Le végétarisme est vu comme une idéologie alors que la consommation de viande, en tant que culture dominante, n’est pas désignée comme telle. Le carnisme vient nommer le système de croyances soutenant le choix de tuer et consommer des animaux.
La langue
Le langage est un outil puissant qui reflète et façonne notre culture, nos valeurs et nos croyances. Comme en témoignent les évolutions de la langue qui ont accompagné et soutenu le mouvement des droits civiques et l’émancipation des femmes (féminisation des noms de métiers, etc.), les mots que nous utilisons peuvent soit remettre en question soit soutenir le statu quo.
Les mots sont à la fois des révélateurs des constructions sociales qui régissent nos sociétés et des outils servants à « camoufler la violence » de certains actes en les minimisant ou, pire encore, en ne les nommant pas. Ainsi, la psychologue sociale 1 et militante en faveur du droit des animaux Melanie Joy remarque que « la production et la consommation de viande, forme la plus étendue et la plus largement soutenue d’exploitation des animaux non humains, reste une idéologie sans nom ».
Pour y remédier, elle créé un nouveau mot visant à désigner le système de croyances qui sous-tend les actes de production et de consommation de viande afin de souligner qu’ils ne sont pas une évidence mais un choix.
Le carnisme
Le mot « carnisme » apparaît pour la première fois dans l’article de Melanie Joy « From Carnivore to Carnist: Liberating the Language of Meat » paru sur le site du magazine Satya le 26 septembre 2001 2.

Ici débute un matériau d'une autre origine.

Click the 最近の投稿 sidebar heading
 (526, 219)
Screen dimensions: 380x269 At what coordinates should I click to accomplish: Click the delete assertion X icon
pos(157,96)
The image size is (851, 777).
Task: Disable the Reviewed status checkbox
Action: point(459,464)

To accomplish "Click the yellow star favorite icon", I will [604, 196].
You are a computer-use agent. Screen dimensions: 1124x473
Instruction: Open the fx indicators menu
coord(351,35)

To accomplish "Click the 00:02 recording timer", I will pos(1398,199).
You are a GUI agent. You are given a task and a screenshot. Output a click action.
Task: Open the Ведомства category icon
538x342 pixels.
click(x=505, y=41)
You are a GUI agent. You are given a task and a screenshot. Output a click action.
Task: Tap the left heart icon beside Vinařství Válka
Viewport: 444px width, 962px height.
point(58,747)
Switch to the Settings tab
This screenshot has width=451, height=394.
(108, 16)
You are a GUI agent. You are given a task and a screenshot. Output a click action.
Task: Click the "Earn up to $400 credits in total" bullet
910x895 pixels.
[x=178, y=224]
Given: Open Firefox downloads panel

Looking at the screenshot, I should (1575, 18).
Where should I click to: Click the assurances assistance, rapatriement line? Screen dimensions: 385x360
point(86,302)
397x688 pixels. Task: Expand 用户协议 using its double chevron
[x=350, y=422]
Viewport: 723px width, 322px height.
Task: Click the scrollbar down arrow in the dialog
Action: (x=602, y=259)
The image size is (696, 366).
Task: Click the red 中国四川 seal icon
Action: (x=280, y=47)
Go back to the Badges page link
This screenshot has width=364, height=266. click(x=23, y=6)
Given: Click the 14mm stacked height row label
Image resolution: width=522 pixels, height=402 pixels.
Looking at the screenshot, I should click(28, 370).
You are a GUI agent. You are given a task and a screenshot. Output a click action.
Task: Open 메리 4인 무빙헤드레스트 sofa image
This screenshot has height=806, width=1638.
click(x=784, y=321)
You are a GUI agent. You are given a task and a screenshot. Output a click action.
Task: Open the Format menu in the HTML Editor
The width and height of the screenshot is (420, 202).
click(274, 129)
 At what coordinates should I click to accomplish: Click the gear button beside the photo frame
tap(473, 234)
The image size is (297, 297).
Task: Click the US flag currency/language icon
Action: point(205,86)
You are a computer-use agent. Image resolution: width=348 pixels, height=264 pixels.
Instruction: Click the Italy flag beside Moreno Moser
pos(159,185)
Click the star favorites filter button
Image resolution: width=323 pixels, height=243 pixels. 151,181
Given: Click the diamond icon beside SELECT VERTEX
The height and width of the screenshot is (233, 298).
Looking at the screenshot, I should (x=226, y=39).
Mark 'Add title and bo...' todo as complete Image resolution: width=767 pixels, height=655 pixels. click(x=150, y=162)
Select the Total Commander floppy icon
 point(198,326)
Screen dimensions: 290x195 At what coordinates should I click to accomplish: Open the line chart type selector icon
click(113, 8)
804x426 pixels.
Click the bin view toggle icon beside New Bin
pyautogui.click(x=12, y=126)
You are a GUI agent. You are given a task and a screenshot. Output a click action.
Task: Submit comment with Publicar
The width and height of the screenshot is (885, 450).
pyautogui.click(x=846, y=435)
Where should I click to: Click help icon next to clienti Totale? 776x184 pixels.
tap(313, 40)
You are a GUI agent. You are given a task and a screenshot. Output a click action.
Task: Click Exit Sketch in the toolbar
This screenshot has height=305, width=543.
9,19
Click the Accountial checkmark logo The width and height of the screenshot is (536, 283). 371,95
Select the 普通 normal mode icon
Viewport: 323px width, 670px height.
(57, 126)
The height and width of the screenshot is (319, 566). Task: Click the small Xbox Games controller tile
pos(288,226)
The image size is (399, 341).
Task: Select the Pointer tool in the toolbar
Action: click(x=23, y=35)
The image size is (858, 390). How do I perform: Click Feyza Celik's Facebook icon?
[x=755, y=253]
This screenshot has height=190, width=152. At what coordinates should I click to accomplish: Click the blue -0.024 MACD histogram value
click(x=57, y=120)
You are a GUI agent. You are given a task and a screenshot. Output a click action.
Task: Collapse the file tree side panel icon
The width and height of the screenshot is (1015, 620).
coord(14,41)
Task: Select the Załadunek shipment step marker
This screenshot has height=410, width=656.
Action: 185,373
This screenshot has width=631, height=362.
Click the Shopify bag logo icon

Cet article insiste sur le fait que la consommation de viande, bien que culturellement dominante, n’est que le reflet d’un choix et qu’il est bel et bien possible de penser des alternatives. Melanie Joy y réfute le qualificatif de « carnivore » que les mangeurs de viande utilisent souvent pour se désigner, car ce terme suggère « une prédisposition biologique à la chair, alors que la consommation de viande à grande échelle n’est pas une nécessité physiologique mais un choix idéologique ». Aucun des termes « carnivore » et « omnivore » n’expriment les convictions idéologiques qui sous-tendent ces comportements, c’est là qu’intervient le carnisme.
Melanie Joy développera le concept du carnisme dans sa thèse de doctorat consacrée au sujet en 2003 3 puis dans son livre « Introduction au carnisme : pourquoi aimer les chiens, manger les cochons et se vêtir de vaches » paru en 2009.
La désignation du carnisme est un nouveau pas vers la libération des animaux non humains ; elle permet au végétarisme de remettre en question non seulement la pratique de la production et de la consommation de viande, mais aussi l’idéologie sur laquelle reposent ces actes.
Melanie Joy, From Carnivore to Carnist: Liberating the Language of Meat, 2001.
Notes et références
- La psychologie sociale s’intéresse aux processus mentaux impliqués dans les comportements humains liés aux interactions sociales.
- Satya, From Carnivore to Carnist: Liberating the Language of Meat, Melanie Joy, 26 septembre 2001 [archive].
- Melanie Joy, Psychic numbing and meat consumption : the psychology of carnism, 2003.